Operational definition
Consistency of swelling:b described as firm, soft, or
hard from physical examination findings of the most
senior examiner.
The size of the nodule:b It was described in centimters
measured along its largest dimension.
Duration of symptoms:b It described in years. When
a patient's complaint was less than a year, it is stated
infractions.
Type of swelling:b described as solitary, multinodular,
or diffuse goiter from physical examination by the
most senior examiner.
Rapid growth:b subjective complaint of the patient
claiming that there is a recent fast growth of thyroid
swelling.
Intraoperative evidence of malignancy: Intraopertive
features include infiltration or fixity to surrounding
structures /gross extrathyroidal extension, tumor
thrombus in middle thyroid and/or jugular veins,
lymph node involvement, and fragile mass.
Declarations
Availability of data and materials
A soft copy of all data used for this article are available at the corresponding author, it can be made acquired at a reasonable request.

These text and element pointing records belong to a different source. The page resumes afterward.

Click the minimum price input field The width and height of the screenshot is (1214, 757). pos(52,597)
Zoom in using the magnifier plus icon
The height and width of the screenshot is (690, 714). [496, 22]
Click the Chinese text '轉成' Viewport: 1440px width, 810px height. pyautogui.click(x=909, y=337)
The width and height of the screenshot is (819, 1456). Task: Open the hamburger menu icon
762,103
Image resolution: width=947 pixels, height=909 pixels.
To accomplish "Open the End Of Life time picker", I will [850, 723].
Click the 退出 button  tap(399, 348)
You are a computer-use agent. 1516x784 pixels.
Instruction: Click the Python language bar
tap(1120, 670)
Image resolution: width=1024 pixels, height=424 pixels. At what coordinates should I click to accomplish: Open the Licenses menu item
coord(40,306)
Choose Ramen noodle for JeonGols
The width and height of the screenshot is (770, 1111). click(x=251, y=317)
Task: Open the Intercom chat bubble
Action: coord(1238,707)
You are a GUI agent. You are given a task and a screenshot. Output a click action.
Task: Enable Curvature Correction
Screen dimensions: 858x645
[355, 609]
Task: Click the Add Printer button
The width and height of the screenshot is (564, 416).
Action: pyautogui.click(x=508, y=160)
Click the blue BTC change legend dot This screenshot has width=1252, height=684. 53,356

Financial support and sponsorship
To conduct this research, the corresponding author received funding from the College of Health Sciences, Addis Ababa University.
Conflicts of interest
All authors declared that there are no conflicts of interest.
Ethical approval and consent to participate
The study complied with the Declaration of Helsinki and was approved by the Research & Ethical committee of the department of surgery College of health science, Addis Ababa University.